グループウェア(利用したサービス:Google Workspace)

 グループウェアとは、情報共有のための様々なツール(メールやチャット、共有ストレージなど)を含むサービスのことです。対クライアントとの連絡ツールという意味合いもありますが、私は他にも数名のメンバーと一緒に独立していますので、社内のデータ管理・情報共有ツールが必要という事情もありました。

 結論から言うと、Google Workspace(以前はG Suiteという名称でした)を利用しています。無料のGメールを利用されたことのある方は多いかと思いますが、Google Workspaceは基本的には無料版Gメール及びその他Googleサービスの強化版です。

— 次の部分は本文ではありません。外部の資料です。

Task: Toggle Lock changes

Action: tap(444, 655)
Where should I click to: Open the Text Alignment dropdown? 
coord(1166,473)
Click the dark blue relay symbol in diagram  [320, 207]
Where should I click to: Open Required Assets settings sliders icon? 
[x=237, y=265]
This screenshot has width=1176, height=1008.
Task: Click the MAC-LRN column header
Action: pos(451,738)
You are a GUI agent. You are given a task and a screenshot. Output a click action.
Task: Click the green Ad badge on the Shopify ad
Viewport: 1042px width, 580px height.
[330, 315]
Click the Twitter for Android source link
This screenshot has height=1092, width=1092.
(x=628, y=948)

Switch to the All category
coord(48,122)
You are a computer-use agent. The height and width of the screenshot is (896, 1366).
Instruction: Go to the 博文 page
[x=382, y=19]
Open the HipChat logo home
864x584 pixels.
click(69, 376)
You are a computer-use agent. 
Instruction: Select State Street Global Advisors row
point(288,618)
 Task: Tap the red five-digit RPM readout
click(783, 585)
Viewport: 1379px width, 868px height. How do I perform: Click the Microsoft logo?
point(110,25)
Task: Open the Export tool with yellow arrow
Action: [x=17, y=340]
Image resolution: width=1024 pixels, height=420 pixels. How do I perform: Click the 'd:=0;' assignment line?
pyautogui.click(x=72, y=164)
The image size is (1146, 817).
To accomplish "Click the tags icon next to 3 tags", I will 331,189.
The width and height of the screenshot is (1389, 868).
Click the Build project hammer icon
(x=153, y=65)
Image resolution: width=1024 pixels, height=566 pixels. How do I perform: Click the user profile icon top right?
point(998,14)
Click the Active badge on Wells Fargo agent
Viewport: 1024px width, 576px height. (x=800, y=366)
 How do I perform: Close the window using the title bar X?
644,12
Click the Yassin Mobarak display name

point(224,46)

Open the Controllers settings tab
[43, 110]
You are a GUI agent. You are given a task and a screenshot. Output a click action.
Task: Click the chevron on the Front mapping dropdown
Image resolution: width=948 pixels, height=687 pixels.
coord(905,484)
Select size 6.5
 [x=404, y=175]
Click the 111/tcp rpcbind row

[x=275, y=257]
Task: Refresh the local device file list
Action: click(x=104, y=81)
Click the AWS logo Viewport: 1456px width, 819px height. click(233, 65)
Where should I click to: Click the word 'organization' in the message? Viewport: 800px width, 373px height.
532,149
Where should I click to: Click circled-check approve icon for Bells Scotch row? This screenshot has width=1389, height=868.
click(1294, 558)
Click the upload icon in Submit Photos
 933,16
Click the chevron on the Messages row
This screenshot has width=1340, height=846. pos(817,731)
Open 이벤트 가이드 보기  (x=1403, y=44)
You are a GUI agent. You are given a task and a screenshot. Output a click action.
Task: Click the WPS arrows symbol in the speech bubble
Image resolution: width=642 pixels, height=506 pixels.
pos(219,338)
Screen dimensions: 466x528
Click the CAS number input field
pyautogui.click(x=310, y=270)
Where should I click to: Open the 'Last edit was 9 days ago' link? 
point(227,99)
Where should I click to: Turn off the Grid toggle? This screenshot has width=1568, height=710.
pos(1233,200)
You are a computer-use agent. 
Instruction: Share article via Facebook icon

 Gメールによるメール機能、Google Driveクラウドストレージを始め、カレンダー、チャット、テレビ会議システムなどが含まれています。有料版の特徴として、無料版のGメールでは"@gmail.com"となっているドメインを、独自ドメインで利用することができます。私の場合は、ムームードメインで取得した独自ドメインGoogle Workspaceに適用して利用している、という具合です。

 とりあえずこれさえあれば仕事が始められる、というくらいツールが充実していながら、利用料金は1ユーザー当たり680円/月(2021年8月現在)と、費用対効果が抜群に高く満足度も高いサービスです。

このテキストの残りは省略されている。